**RECORD SET:**

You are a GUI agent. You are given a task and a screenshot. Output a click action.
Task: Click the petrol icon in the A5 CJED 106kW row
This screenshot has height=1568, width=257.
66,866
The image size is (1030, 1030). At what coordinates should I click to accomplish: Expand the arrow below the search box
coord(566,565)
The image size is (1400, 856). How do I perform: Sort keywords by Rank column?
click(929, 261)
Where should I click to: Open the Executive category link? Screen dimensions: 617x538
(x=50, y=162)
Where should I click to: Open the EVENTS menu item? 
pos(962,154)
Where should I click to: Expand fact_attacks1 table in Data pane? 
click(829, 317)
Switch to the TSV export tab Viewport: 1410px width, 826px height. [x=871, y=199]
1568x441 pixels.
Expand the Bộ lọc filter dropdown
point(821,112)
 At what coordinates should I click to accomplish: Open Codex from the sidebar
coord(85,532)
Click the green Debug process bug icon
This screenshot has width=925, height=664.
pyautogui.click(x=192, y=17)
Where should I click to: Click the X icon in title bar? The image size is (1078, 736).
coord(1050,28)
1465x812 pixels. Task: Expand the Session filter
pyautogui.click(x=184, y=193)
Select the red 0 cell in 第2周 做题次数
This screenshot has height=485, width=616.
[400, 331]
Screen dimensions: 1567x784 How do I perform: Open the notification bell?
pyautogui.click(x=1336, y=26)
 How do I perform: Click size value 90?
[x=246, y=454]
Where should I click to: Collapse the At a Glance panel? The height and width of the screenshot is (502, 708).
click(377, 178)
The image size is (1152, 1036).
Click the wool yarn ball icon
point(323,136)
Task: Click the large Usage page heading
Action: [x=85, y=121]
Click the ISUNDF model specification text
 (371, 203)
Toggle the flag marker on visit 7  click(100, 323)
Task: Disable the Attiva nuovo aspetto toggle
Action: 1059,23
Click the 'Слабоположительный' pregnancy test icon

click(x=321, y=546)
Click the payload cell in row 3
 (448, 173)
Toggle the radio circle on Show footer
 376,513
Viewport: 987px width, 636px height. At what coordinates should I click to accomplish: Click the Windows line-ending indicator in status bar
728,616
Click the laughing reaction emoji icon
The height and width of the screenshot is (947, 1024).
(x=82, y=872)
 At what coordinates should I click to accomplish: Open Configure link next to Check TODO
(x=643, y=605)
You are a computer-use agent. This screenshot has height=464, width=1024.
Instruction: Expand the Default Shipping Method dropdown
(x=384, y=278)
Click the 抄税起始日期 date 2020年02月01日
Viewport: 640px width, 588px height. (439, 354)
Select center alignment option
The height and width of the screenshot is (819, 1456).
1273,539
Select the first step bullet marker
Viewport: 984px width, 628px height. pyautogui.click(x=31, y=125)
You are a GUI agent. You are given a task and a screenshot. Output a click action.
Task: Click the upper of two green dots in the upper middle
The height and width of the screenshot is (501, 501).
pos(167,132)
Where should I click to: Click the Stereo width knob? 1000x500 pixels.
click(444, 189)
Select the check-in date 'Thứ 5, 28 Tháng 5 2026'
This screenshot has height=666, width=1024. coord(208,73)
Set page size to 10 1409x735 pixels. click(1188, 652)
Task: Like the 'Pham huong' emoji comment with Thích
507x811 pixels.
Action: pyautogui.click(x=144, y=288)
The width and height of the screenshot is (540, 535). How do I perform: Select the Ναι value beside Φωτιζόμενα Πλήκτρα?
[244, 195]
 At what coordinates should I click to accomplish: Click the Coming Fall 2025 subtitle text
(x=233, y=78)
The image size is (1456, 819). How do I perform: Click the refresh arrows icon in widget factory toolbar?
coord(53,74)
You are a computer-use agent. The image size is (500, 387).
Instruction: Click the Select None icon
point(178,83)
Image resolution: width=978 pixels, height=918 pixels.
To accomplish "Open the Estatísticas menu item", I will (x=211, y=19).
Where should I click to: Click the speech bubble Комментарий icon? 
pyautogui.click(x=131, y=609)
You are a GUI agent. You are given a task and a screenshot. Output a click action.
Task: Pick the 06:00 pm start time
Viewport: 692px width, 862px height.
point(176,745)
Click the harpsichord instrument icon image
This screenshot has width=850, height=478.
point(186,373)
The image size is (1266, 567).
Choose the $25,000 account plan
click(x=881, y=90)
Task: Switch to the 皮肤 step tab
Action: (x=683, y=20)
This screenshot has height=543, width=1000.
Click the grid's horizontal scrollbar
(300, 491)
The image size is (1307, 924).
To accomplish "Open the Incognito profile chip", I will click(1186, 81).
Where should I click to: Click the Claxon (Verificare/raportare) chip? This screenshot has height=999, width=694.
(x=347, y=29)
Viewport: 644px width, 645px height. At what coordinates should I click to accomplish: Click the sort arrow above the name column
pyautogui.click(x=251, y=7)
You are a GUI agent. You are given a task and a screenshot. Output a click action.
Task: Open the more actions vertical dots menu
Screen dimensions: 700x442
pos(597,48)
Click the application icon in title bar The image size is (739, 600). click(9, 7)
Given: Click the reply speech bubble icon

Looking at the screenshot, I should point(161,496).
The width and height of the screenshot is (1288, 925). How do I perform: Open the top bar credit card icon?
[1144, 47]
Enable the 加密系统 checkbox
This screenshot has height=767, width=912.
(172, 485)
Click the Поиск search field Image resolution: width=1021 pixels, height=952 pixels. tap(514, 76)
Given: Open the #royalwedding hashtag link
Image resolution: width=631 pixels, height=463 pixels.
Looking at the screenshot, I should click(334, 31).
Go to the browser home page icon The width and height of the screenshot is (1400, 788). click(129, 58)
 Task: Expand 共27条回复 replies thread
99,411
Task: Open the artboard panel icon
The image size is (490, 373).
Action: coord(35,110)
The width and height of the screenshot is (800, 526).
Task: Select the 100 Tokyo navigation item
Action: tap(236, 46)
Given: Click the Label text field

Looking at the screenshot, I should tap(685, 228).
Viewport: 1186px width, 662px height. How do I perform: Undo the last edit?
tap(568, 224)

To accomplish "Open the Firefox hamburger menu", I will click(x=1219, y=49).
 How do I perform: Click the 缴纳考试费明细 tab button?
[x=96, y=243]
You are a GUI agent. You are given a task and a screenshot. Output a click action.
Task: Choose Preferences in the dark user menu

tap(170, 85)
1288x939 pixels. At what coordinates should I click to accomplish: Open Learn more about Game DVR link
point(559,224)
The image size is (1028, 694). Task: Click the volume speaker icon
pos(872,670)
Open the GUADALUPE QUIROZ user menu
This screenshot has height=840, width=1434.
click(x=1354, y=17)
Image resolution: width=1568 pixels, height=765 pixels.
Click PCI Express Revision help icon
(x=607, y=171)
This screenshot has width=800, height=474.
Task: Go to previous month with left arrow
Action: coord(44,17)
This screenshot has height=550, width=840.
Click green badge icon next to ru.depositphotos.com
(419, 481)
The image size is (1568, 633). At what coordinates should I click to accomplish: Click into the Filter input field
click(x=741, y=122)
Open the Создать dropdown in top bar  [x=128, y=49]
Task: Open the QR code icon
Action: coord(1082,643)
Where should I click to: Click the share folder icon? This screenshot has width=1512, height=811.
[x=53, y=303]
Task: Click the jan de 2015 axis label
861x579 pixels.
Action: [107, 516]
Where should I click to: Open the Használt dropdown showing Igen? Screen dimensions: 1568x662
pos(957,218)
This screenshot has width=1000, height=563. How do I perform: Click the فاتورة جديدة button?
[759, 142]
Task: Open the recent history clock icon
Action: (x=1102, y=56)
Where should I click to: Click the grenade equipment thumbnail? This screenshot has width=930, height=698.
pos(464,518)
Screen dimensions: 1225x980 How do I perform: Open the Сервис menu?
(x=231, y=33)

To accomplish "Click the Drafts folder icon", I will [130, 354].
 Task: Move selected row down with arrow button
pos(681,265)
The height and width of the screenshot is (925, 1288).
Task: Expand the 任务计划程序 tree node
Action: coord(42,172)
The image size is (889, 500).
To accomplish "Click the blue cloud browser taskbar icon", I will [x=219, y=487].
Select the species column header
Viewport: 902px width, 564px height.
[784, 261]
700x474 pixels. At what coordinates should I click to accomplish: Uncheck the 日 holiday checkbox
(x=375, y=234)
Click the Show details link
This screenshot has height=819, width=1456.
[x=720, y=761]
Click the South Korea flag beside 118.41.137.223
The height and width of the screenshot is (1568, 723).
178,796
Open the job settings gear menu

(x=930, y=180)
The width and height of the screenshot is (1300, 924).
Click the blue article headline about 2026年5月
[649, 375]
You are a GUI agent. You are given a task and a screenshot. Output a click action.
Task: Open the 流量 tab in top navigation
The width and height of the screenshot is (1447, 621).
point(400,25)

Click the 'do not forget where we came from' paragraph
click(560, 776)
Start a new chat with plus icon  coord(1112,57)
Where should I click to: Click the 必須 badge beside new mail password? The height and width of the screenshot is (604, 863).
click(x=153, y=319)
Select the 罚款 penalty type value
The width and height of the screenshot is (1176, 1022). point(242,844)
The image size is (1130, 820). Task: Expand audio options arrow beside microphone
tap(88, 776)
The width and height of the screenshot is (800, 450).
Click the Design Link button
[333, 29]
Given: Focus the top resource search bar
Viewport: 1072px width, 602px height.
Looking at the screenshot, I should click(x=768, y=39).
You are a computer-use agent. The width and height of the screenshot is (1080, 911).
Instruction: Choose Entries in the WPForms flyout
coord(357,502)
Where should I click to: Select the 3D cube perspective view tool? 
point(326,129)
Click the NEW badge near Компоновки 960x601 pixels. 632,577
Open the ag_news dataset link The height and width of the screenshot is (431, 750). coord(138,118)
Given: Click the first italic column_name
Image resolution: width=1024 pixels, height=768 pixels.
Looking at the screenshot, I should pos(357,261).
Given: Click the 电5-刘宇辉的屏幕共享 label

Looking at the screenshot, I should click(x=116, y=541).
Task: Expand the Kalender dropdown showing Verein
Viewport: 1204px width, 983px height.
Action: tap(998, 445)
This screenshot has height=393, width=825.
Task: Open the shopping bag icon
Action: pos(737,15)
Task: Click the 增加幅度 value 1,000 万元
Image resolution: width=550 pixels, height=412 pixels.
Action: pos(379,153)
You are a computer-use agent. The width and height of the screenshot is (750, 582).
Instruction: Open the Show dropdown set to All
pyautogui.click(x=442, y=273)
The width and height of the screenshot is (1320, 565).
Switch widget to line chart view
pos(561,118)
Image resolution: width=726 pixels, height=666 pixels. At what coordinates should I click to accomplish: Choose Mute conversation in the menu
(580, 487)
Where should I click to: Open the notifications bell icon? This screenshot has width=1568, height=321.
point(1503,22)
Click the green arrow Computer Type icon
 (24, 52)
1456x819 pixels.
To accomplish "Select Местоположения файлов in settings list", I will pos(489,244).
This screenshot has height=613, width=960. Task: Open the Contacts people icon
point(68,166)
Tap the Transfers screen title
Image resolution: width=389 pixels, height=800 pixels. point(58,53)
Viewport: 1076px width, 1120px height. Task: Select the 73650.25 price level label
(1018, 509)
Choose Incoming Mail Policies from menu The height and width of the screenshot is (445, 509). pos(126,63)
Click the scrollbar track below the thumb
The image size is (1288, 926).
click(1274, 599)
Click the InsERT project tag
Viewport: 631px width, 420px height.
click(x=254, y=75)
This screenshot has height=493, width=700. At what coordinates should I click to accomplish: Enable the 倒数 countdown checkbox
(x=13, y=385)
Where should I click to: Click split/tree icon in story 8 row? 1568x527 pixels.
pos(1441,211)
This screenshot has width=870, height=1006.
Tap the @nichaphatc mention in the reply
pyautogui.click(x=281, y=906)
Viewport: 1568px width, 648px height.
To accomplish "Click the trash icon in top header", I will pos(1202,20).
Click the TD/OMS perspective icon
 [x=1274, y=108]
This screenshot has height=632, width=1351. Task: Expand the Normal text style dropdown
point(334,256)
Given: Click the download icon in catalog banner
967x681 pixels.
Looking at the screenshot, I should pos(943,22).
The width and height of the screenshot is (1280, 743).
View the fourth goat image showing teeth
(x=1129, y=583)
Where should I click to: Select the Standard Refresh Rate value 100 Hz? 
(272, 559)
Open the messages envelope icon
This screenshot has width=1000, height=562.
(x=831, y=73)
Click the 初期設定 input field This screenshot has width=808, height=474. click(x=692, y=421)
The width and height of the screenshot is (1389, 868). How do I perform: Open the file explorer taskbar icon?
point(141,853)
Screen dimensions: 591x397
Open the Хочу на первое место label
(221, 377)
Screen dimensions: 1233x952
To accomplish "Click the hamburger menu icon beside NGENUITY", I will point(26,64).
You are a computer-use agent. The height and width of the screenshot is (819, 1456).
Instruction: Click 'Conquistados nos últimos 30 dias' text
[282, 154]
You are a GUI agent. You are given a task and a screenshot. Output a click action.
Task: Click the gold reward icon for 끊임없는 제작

**INSTRUCTIONS TO FOLLOW:** Render everything from the line containing "Task: Move selected" down to the line containing "The width and height of the screenshot is (1176, 1022).", both included, as a JSON list of strings with one string per line and blank lines omitted.

**FINAL ANSWER:**
[
  " Task: Move selected row down with arrow button",
  "pos(681,265)",
  "The height and width of the screenshot is (925, 1288).",
  "Task: Expand the 任务计划程序 tree node",
  "Action: coord(42,172)",
  "The image size is (889, 500).",
  "To accomplish \"Click the blue cloud browser taskbar icon\", I will [x=219, y=487].",
  "Select the species column header",
  "Viewport: 902px width, 564px height.",
  "[784, 261]",
  "700x474 pixels. At what coordinates should I click to accomplish: Uncheck the 日 holiday checkbox",
  "(x=375, y=234)",
  "Click the Show details link",
  "This screenshot has height=819, width=1456.",
  "[x=720, y=761]",
  "Click the South Korea flag beside 118.41.137.223",
  "The height and width of the screenshot is (1568, 723).",
  "178,796",
  "Open the job settings gear menu",
  "(x=930, y=180)",
  "The width and height of the screenshot is (1300, 924).",
  "Click the blue article headline about 2026年5月",
  "[649, 375]",
  "You are a GUI agent. You are given a task and a screenshot. Output a click action.",
  "Task: Open the 流量 tab in top navigation",
  "The width and height of the screenshot is (1447, 621).",
  "point(400,25)",
  "Click the 'do not forget where we came from' paragraph",
  "click(560, 776)",
  "Start a new chat with plus icon  coord(1112,57)",
  "Where should I click to: Click the 必須 badge beside new mail password? The height and width of the screenshot is (604, 863).",
  "click(x=153, y=319)",
  "Select the 罚款 penalty type value",
  "The width and height of the screenshot is (1176, 1022). point(242,844)"
]